TM: Na sua opinião, estamos tendo uma nova “onda cineclubista”? Se sim, qual a razão para que isso ocorra?

IT: Parece que a onda cineclubista acontece de tempos em tempos e os motivos giram de acordo com a vida social e política do seu tempo. Fizemos cineclubes no momento em que os cinemas estavam fechando e seus espaços sendo transformados em igrejas e mercados. Precisávamos ver filmes, discutir temáticas, conhecer obras e diretores (as) de outras regiões e países pelo mundo. Não queríamos nos render ao capitalismo dos cinemas de shopping, que visa apenas lucro e direciona olhares. Vimos no cineclube uma possibilidade de ir mais longe em nossas reflexões através do cinema.  Acredito que essa nova onda cineclubista passa por essas questões também, mas hoje, essa ferramenta se ampliou. Os cineclubes são espaços que exibem o grito da resistência e empoderamento das diversidades de gênero e cinematográficas.

LL: Como o seu empoderamento feminino é alimentado pelo cinema?
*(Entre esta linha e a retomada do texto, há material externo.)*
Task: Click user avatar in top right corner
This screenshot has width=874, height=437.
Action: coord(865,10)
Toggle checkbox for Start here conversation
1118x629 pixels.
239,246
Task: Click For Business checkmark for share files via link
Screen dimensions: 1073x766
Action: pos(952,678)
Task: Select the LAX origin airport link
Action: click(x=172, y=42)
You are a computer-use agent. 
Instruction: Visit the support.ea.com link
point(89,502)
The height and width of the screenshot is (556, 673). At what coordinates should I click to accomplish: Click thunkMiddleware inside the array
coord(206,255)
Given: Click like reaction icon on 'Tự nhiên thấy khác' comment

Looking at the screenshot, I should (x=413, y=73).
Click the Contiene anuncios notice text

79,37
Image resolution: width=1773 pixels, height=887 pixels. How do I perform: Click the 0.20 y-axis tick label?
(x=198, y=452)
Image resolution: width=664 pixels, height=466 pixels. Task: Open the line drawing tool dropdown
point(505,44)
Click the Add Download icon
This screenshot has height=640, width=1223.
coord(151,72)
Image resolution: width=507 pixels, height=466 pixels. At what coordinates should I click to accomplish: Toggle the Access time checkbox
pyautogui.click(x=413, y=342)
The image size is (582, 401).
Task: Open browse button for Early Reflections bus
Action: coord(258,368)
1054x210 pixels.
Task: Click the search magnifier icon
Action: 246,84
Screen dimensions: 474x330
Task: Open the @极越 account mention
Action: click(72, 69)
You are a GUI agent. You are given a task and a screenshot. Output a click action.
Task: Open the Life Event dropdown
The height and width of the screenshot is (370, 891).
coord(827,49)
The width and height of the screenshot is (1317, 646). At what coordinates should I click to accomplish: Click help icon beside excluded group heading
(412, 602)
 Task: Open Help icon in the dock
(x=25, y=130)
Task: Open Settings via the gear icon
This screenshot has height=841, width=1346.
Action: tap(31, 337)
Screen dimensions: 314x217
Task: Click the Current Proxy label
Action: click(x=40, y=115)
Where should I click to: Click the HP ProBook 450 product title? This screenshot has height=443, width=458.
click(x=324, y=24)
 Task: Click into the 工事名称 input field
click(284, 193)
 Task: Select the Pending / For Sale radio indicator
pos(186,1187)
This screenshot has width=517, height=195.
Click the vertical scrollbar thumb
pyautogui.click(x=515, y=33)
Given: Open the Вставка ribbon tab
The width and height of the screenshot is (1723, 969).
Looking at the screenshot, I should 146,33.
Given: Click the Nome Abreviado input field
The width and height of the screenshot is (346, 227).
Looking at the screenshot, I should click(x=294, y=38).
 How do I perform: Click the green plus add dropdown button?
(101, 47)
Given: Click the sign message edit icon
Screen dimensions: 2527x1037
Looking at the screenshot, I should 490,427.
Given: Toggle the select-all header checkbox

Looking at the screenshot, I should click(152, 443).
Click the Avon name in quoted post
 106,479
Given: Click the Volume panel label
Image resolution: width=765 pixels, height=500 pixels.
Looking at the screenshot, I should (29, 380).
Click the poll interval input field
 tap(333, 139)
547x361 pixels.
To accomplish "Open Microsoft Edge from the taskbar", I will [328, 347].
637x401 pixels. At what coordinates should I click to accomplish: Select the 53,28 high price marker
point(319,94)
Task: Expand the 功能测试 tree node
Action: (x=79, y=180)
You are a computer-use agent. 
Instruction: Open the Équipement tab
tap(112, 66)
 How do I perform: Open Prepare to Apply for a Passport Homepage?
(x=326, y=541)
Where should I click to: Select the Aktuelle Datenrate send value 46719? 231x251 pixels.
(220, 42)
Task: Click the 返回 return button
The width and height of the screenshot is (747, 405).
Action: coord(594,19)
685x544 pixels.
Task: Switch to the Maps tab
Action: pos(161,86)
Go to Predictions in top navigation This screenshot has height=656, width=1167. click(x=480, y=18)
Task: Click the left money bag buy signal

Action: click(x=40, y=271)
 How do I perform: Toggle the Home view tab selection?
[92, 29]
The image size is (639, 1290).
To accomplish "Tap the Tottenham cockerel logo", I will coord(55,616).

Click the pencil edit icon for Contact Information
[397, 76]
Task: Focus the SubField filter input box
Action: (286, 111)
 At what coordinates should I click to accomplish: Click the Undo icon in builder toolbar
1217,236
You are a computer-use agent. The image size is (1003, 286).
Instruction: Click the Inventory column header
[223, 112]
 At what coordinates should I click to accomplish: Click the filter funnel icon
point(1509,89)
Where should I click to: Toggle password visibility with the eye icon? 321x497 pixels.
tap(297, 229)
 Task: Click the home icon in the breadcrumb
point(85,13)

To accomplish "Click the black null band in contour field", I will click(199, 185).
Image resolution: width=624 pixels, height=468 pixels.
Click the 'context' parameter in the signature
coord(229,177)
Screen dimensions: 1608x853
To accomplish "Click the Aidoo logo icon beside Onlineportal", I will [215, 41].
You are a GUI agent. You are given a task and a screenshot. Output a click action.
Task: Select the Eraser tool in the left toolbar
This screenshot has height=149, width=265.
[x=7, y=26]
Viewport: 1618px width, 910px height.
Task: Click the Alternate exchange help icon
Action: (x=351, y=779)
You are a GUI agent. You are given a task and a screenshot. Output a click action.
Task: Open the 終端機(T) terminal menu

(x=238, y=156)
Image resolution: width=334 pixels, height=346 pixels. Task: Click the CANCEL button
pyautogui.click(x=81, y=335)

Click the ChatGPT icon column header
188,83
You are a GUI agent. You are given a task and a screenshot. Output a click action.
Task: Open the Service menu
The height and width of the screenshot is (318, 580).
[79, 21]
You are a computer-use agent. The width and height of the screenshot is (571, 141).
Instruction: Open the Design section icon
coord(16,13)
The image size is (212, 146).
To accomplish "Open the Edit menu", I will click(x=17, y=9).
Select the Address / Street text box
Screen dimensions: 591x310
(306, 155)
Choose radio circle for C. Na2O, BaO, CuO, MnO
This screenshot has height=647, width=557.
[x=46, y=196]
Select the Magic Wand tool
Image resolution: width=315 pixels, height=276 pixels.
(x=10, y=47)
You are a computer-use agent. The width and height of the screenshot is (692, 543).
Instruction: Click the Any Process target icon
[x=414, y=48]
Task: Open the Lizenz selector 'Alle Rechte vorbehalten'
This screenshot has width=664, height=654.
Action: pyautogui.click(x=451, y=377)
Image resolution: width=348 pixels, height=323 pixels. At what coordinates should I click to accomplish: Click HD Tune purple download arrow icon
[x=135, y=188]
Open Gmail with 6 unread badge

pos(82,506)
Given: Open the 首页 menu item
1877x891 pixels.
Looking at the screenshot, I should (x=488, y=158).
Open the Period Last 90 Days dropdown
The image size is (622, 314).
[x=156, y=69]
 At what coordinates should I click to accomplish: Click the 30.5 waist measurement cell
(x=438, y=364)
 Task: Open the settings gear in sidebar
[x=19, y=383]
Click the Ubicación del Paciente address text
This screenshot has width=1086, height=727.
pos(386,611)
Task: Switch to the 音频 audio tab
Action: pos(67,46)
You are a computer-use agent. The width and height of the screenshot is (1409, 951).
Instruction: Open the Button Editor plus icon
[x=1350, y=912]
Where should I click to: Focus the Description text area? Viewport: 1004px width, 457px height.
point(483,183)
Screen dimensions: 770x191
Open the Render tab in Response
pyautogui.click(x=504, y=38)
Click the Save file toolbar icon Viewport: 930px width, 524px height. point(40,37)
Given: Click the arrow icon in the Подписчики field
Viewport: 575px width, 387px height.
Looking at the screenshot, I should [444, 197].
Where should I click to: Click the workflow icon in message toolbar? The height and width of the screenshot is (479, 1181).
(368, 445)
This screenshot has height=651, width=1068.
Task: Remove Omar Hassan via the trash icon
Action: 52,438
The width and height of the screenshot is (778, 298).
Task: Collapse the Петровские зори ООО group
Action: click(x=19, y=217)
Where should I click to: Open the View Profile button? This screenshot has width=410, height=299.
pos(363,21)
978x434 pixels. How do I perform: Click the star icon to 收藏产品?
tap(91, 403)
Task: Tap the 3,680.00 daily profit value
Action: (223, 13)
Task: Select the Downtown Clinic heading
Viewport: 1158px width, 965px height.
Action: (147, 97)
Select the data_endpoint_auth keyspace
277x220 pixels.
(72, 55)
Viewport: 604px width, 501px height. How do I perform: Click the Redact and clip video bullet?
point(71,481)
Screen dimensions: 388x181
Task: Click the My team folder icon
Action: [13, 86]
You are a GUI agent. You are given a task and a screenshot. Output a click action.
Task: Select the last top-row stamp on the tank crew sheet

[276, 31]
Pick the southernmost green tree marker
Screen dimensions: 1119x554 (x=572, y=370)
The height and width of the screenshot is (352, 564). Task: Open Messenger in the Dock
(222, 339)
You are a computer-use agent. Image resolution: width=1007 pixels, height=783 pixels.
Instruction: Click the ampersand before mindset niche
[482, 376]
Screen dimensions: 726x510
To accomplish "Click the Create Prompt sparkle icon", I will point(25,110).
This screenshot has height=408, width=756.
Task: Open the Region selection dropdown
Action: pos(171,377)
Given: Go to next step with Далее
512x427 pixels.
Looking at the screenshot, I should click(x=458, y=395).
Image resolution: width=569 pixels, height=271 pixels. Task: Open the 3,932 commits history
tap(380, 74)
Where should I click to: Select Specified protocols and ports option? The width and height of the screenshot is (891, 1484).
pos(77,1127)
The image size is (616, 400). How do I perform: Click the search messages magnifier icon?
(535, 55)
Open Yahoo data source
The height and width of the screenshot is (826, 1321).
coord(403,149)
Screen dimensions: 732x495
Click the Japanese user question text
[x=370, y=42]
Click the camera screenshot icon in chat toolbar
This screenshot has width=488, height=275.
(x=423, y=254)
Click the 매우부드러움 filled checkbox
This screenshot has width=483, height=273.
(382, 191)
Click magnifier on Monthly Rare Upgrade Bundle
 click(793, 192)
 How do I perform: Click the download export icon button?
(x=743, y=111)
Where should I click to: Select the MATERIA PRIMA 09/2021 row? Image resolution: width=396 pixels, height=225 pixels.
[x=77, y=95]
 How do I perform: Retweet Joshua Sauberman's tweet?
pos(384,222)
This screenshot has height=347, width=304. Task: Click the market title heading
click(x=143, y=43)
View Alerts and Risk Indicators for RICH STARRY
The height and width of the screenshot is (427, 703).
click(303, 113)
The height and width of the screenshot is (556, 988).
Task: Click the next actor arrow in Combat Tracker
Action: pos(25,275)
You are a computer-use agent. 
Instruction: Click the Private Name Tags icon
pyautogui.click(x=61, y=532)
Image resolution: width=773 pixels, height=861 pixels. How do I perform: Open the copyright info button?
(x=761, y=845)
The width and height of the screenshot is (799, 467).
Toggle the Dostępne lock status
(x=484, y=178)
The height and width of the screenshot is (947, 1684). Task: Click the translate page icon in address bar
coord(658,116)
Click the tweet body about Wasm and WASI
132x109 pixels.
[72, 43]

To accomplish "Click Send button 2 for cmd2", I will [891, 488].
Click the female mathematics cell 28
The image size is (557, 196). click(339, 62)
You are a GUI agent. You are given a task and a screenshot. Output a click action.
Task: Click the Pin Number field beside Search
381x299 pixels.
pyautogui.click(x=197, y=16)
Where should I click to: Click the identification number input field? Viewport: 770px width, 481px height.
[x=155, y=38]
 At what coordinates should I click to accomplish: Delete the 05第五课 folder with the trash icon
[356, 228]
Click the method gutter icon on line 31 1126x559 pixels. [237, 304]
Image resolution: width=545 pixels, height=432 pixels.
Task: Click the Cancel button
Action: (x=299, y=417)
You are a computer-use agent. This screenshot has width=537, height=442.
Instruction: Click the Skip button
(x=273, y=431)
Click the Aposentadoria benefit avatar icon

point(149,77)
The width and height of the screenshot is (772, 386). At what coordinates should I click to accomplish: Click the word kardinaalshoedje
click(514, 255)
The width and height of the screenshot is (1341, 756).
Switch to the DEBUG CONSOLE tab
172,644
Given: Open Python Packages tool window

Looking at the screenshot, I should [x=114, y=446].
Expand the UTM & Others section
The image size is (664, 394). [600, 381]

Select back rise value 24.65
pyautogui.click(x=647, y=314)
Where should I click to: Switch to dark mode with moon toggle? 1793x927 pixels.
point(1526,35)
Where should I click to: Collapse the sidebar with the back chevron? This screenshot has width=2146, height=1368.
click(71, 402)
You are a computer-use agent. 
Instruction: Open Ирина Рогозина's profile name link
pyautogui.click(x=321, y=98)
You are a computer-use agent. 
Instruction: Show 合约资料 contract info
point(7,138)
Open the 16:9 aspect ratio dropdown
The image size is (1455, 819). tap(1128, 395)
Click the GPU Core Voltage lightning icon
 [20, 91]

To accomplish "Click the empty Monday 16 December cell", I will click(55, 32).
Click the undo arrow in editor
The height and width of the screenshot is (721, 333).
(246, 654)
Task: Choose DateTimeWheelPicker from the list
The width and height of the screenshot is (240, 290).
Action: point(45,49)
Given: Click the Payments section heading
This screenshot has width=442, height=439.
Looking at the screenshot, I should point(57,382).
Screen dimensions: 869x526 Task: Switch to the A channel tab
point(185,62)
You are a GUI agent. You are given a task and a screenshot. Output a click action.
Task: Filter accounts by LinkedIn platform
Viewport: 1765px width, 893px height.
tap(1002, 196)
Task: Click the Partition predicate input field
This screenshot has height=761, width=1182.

IT: Falar de empoderamento é algo completamente atual. Vivemos na época de assumir posturas diante das coisas e situações. Viemos de um processo histórico desfavorável à mulher no cinema.  Entretanto, nas últimas décadas, uma tomada de consciência tem empoderado o gênero feminino nas artes, em  especial  no cinema, seja escrevendo roteiros, dirigindo, produzindo ou atuando. Embora precisemos de mais mulheres roteirizando e dirigindo, o cinema tem sido uma ferramenta da cultura eficaz para mostrar a força  feminina. A mulher pode ser o que desejar ser. Empoderem-se!